Окончательно Венгеровский по моему настоянию вернулся в Белгород, когда название «Белогорье» с различными приставками и без оных стало уже известным брендом в волейбольном мире, когда были завоеваны первые награды. Я не мог спать спокойно, зная, что человек, который вывел меня на большую волейбольную дорогу, находится не у дел.

И игроки относились к Наумычу с огромным уважением. Да и как можно было иначе относиться к этому человеку, если он все про каждого знал, исключительно для того, чтобы ничто не мешало парню отдаваться волейболу полностью. А не дай бог тренировка проходила на воздухе даже не при минусовой температуре, а где-то в районе ноля градусов, так он лично проверял, чтобы все волейболисты надели кальсоны с начесом. Специалист волейбола все это связывал с функциональной деятельностью игрока. Сегодня так об игроках не заботятся. Во всяком случае, мне о подобных примерах слышать не приходилось.

Между прочим, именно Венгеровский подсказал, в каком месте должна находиться база команды. Именно он настоял, чтобы там обязательно оборудовали тренировочный зал. А поскольку выделенная площадка была ограничена по длине, ширине и, самое главное, высоте, пришлось копать двенадцатиметровую яму, чтобы арена более-менее соответствовала необходимым стандартам современного волейбола. Мы с ним буквально жили на этой базе.

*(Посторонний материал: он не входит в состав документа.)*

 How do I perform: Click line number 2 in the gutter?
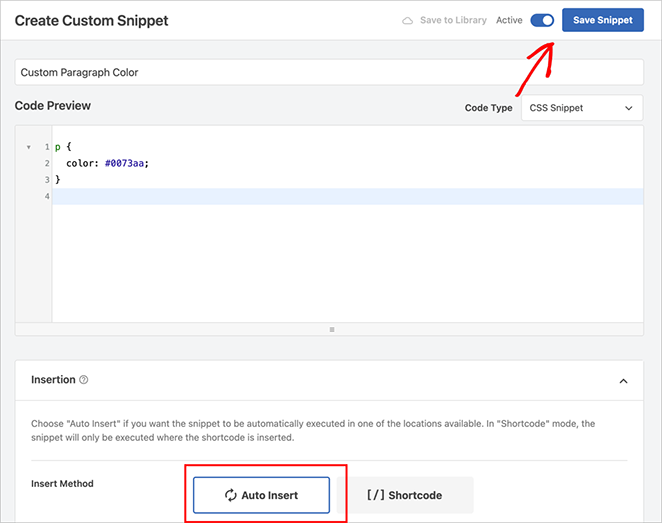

Когда в декабре 1997 года меня выбрали главным тренером сборной России, я взял в помощники своего учителя и очень этим горжусь. Хотя возражающих было много. Но я отвечал за результат и настоял, чтобы он не просто числился в моих помощниках, а помогал реально. Тогда ведь еще не было у нас никаких статистиков с компьютерами, скаутов, которые просматривали матчи других команд в параллельных городах, и прочего столь необходимого в сегодняшней работе с любой командой вспомогательного персонала.

Вместе мы поехали на чемпионат мира в Японию в ноябре 1998 года. Присутствие его на скамейке запасных меня стимулировало, хотя в установки на матчи он не встревал – у нас была такая договоренность. А вот накануне очередной встречи еженощно мы спорили между собой до хрипоты, что-то обязательно доказывая друг другу. Мнения наши временами расходились, но ближе к утру все-таки приходили к какому-то консенсусу.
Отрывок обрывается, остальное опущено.